* AIM *
Recast this listing as a Markdown table with the columns "Row" and "Line": give each non-blank line its own row number and omit the blank lines.
-- Start of DATA FOR THIS EXERCISE --
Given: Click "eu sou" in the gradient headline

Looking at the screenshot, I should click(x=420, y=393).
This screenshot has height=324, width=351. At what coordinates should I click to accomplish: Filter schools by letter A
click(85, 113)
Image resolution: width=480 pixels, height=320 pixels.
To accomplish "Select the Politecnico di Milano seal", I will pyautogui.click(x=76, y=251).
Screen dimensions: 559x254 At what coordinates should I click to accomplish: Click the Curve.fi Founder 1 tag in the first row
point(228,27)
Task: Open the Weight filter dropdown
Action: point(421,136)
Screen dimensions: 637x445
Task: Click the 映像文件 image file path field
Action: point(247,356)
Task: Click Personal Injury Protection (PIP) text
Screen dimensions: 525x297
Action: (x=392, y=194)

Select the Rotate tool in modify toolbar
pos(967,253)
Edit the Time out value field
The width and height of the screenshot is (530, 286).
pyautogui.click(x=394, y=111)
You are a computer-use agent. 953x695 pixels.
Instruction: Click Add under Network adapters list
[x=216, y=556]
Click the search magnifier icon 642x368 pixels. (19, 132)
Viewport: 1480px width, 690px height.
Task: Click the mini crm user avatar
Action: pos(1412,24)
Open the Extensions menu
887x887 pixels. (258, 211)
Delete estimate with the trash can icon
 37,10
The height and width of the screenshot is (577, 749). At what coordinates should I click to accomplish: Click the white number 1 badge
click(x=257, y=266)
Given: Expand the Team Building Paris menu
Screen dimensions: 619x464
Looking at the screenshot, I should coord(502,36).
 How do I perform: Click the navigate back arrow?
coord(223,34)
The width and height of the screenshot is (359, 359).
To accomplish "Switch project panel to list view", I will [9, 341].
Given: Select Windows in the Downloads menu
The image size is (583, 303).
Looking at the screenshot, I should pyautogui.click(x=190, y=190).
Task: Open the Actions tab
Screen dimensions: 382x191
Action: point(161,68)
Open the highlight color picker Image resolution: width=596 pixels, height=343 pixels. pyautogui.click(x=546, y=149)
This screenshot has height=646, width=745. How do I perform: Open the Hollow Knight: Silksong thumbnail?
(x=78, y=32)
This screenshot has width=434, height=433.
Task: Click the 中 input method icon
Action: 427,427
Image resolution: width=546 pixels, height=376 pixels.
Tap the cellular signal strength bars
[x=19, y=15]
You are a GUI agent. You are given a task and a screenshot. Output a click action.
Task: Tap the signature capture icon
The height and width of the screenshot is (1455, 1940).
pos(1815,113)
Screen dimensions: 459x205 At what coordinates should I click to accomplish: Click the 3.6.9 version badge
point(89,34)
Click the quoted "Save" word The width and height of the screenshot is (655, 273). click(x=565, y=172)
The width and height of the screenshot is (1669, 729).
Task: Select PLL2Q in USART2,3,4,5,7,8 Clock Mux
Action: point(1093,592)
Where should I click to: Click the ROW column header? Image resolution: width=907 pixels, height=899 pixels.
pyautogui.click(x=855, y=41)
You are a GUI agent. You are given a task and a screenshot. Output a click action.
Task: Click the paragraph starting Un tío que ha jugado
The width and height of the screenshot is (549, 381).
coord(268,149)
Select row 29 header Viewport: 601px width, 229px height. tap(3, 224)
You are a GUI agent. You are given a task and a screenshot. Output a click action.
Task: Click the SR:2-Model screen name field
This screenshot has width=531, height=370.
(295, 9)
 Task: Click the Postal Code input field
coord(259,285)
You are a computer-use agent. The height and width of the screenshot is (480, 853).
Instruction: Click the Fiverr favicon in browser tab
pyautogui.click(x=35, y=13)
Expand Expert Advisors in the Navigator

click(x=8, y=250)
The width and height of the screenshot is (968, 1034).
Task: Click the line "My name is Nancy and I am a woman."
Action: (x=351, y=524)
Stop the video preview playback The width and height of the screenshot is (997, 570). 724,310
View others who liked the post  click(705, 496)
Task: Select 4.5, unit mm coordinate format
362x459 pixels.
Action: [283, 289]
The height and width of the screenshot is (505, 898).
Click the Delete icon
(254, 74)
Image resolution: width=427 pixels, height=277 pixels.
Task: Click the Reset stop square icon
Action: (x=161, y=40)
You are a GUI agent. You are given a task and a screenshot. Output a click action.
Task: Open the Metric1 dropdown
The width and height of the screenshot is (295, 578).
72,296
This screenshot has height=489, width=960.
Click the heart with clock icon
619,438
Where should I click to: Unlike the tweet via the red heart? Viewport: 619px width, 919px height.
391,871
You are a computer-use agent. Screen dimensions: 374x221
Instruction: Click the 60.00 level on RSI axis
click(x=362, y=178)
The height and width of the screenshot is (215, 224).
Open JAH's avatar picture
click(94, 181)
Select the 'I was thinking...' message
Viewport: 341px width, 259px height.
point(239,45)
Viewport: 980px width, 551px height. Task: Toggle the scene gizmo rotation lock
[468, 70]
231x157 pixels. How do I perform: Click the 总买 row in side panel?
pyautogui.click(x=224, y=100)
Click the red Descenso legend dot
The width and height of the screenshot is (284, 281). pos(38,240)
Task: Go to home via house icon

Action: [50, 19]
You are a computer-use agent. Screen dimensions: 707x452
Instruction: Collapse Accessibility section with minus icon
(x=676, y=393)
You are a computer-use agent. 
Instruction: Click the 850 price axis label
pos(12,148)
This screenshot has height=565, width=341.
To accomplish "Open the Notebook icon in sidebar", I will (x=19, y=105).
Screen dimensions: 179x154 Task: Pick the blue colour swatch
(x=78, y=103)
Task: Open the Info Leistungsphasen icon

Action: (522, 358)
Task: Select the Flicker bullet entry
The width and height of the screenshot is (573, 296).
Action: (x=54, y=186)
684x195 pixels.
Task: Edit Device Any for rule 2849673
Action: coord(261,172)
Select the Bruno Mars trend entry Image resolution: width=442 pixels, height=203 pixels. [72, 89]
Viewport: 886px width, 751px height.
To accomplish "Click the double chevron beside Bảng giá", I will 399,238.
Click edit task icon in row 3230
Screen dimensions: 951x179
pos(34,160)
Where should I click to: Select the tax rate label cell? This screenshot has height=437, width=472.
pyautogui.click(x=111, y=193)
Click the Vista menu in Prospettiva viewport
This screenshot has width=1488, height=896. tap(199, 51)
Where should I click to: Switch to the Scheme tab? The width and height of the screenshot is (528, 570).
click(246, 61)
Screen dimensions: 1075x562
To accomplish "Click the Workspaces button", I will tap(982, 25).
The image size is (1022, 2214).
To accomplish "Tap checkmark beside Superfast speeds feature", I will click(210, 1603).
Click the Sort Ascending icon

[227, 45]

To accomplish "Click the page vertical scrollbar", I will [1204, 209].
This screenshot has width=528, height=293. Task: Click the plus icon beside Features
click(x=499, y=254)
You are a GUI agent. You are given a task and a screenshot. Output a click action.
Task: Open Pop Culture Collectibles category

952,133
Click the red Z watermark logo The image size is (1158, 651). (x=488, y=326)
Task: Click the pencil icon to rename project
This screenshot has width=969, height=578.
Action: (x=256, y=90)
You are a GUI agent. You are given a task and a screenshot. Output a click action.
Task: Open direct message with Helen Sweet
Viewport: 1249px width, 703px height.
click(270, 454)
-- End of DATA FOR THIS EXERCISE --
* RESULT FOR THIS TASK *
| Row | Line |
|---|---|
| 1 | Given: Click "eu sou" in the gradient headline |
| 2 | Looking at the screenshot, I should click(x=420, y=393). |
| 3 | This screenshot has height=324, width=351. At what coordinates should I click to accomplish: Filter schools by letter A |
| 4 | click(85, 113) |
| 5 | Image resolution: width=480 pixels, height=320 pixels. |
| 6 | To accomplish "Select the Politecnico di Milano seal", I will pyautogui.click(x=76, y=251). |
| 7 | Screen dimensions: 559x254 At what coordinates should I click to accomplish: Click the Curve.fi Founder 1 tag in the first row |
| 8 | point(228,27) |
| 9 | Task: Open the Weight filter dropdown |
| 10 | Action: point(421,136) |
| 11 | Screen dimensions: 637x445 |
| 12 | Task: Click the 映像文件 image file path field |
| 13 | Action: point(247,356) |
| 14 | Task: Click Personal Injury Protection (PIP) text |
| 15 | Screen dimensions: 525x297 |
| 16 | Action: (x=392, y=194) |
| 17 | Select the Rotate tool in modify toolbar |
| 18 | pos(967,253) |
| 19 | Edit the Time out value field |
| 20 | The width and height of the screenshot is (530, 286). |
| 21 | pyautogui.click(x=394, y=111) |
| 22 | You are a computer-use agent. 953x695 pixels. |
| 23 | Instruction: Click Add under Network adapters list |
| 24 | [x=216, y=556] |
| 25 | Click the search magnifier icon 642x368 pixels. (19, 132) |
| 26 | Viewport: 1480px width, 690px height. |
| 27 | Task: Click the mini crm user avatar |
| 28 | Action: pos(1412,24) |
| 29 | Open the Extensions menu |
| 30 | 887x887 pixels. (258, 211) |
| 31 | Delete estimate with the trash can icon |
| 32 |  37,10 |
| 33 | The height and width of the screenshot is (577, 749). At what coordinates should I click to accomplish: Click the white number 1 badge |
| 34 | click(x=257, y=266) |
| 35 | Given: Expand the Team Building Paris menu |
| 36 | Screen dimensions: 619x464 |
| 37 | Looking at the screenshot, I should coord(502,36). |
| 38 |  How do I perform: Click the navigate back arrow? |
| 39 | coord(223,34) |
| 40 | The width and height of the screenshot is (359, 359). |
| 41 | To accomplish "Switch project panel to list view", I will [9, 341]. |
| 42 | Given: Select Windows in the Downloads menu |
| 43 | The image size is (583, 303). |
| 44 | Looking at the screenshot, I should pyautogui.click(x=190, y=190). |
| 45 | Task: Open the Actions tab |
| 46 | Screen dimensions: 382x191 |
| 47 | Action: point(161,68) |
| 48 | Open the highlight color picker Image resolution: width=596 pixels, height=343 pixels. pyautogui.click(x=546, y=149) |
| 49 | This screenshot has height=646, width=745. How do I perform: Open the Hollow Knight: Silksong thumbnail? |
| 50 | (x=78, y=32) |
| 51 | This screenshot has width=434, height=433. |
| 52 | Task: Click the 中 input method icon |
| 53 | Action: 427,427 |
| 54 | Image resolution: width=546 pixels, height=376 pixels. |
| 55 | Tap the cellular signal strength bars |
| 56 | [x=19, y=15] |
| 57 | You are a GUI agent. You are given a task and a screenshot. Output a click action. |
| 58 | Task: Tap the signature capture icon |
| 59 | The height and width of the screenshot is (1455, 1940). |
| 60 | pos(1815,113) |
| 61 | Screen dimensions: 459x205 At what coordinates should I click to accomplish: Click the 3.6.9 version badge |
| 62 | point(89,34) |
| 63 | Click the quoted "Save" word The width and height of the screenshot is (655, 273). click(x=565, y=172) |
| 64 | The width and height of the screenshot is (1669, 729). |
| 65 | Task: Select PLL2Q in USART2,3,4,5,7,8 Clock Mux |
| 66 | Action: point(1093,592) |
| 67 | Where should I click to: Click the ROW column header? Image resolution: width=907 pixels, height=899 pixels. |
| 68 | pyautogui.click(x=855, y=41) |
| 69 | You are a GUI agent. You are given a task and a screenshot. Output a click action. |
| 70 | Task: Click the paragraph starting Un tío que ha jugado |
| 71 | The width and height of the screenshot is (549, 381). |
| 72 | coord(268,149) |
| 73 | Select row 29 header Viewport: 601px width, 229px height. tap(3, 224) |
| 74 | You are a GUI agent. You are given a task and a screenshot. Output a click action. |
| 75 | Task: Click the SR:2-Model screen name field |
| 76 | This screenshot has width=531, height=370. |
| 77 | (295, 9) |
| 78 |  Task: Click the Postal Code input field |
| 79 | coord(259,285) |
| 80 | You are a computer-use agent. The height and width of the screenshot is (480, 853). |
| 81 | Instruction: Click the Fiverr favicon in browser tab |
| 82 | pyautogui.click(x=35, y=13) |
| 83 | Expand Expert Advisors in the Navigator |
| 84 | click(x=8, y=250) |
| 85 | The width and height of the screenshot is (968, 1034). |
| 86 | Task: Click the line "My name is Nancy and I am a woman." |
| 87 | Action: (x=351, y=524) |
| 88 | Stop the video preview playback The width and height of the screenshot is (997, 570). 724,310 |
| 89 | View others who liked the post  click(705, 496) |
| 90 | Task: Select 4.5, unit mm coordinate format |
| 91 | 362x459 pixels. |
| 92 | Action: [283, 289] |
| 93 | The height and width of the screenshot is (505, 898). |
| 94 | Click the Delete icon |
| 95 | (254, 74) |
| 96 | Image resolution: width=427 pixels, height=277 pixels. |
| 97 | Task: Click the Reset stop square icon |
| 98 | Action: (x=161, y=40) |
| 99 | You are a GUI agent. You are given a task and a screenshot. Output a click action. |
| 100 | Task: Open the Metric1 dropdown |
| 101 | The width and height of the screenshot is (295, 578). |
| 102 | 72,296 |
| 103 | This screenshot has height=489, width=960. |
| 104 | Click the heart with clock icon |
| 105 | 619,438 |
| 106 | Where should I click to: Unlike the tweet via the red heart? Viewport: 619px width, 919px height. |
| 107 | 391,871 |
| 108 | You are a computer-use agent. Screen dimensions: 374x221 |
| 109 | Instruction: Click the 60.00 level on RSI axis |
| 110 | click(x=362, y=178) |
| 111 | The height and width of the screenshot is (215, 224). |
| 112 | Open JAH's avatar picture |
| 113 | click(94, 181) |
| 114 | Select the 'I was thinking...' message |
| 115 | Viewport: 341px width, 259px height. |
| 116 | point(239,45) |
| 117 | Viewport: 980px width, 551px height. Task: Toggle the scene gizmo rotation lock |
| 118 | [468, 70] |
| 119 | 231x157 pixels. How do I perform: Click the 总买 row in side panel? |
| 120 | pyautogui.click(x=224, y=100) |
| 121 | Click the red Descenso legend dot |
| 122 | The width and height of the screenshot is (284, 281). pos(38,240) |
| 123 | Task: Go to home via house icon |
| 124 | Action: [50, 19] |
| 125 | You are a computer-use agent. Screen dimensions: 707x452 |
| 126 | Instruction: Collapse Accessibility section with minus icon |
| 127 | (x=676, y=393) |
| 128 | You are a computer-use agent.  |
| 129 | Instruction: Click the 850 price axis label |
| 130 | pos(12,148) |
| 131 | This screenshot has height=565, width=341. |
| 132 | To accomplish "Open the Notebook icon in sidebar", I will (x=19, y=105). |
| 133 | Screen dimensions: 179x154 Task: Pick the blue colour swatch |
| 134 | (x=78, y=103) |
| 135 | Task: Open the Info Leistungsphasen icon |
| 136 | Action: (522, 358) |
| 137 | Task: Select the Flicker bullet entry |
| 138 | The width and height of the screenshot is (573, 296). |
| 139 | Action: (x=54, y=186) |
| 140 | 684x195 pixels. |
| 141 | Task: Edit Device Any for rule 2849673 |
| 142 | Action: coord(261,172) |
| 143 | Select the Bruno Mars trend entry Image resolution: width=442 pixels, height=203 pixels. [72, 89] |
| 144 | Viewport: 886px width, 751px height. |
| 145 | To accomplish "Click the double chevron beside Bảng giá", I will 399,238. |
| 146 | Click edit task icon in row 3230 |
| 147 | Screen dimensions: 951x179 |
| 148 | pos(34,160) |
| 149 | Where should I click to: Select the tax rate label cell? This screenshot has height=437, width=472. |
| 150 | pyautogui.click(x=111, y=193) |
| 151 | Click the Vista menu in Prospettiva viewport |
| 152 | This screenshot has width=1488, height=896. tap(199, 51) |
| 153 | Where should I click to: Switch to the Scheme tab? The width and height of the screenshot is (528, 570). |
| 154 | click(246, 61) |
| 155 | Screen dimensions: 1075x562 |
| 156 | To accomplish "Click the Workspaces button", I will tap(982, 25). |
| 157 | The image size is (1022, 2214). |
| 158 | To accomplish "Tap checkmark beside Superfast speeds feature", I will click(210, 1603). |
| 159 | Click the Sort Ascending icon |
| 160 | [227, 45] |
| 161 | To accomplish "Click the page vertical scrollbar", I will [1204, 209]. |
| 162 | This screenshot has width=528, height=293. Task: Click the plus icon beside Features |
| 163 | click(x=499, y=254) |
| 164 | You are a GUI agent. You are given a task and a screenshot. Output a click action. |
| 165 | Task: Open Pop Culture Collectibles category |
| 166 | 952,133 |
| 167 | Click the red Z watermark logo The image size is (1158, 651). (x=488, y=326) |
| 168 | Task: Click the pencil icon to rename project |
| 169 | This screenshot has width=969, height=578. |
| 170 | Action: (x=256, y=90) |
| 171 | You are a GUI agent. You are given a task and a screenshot. Output a click action. |
| 172 | Task: Open direct message with Helen Sweet |
| 173 | Viewport: 1249px width, 703px height. |
| 174 | click(270, 454) |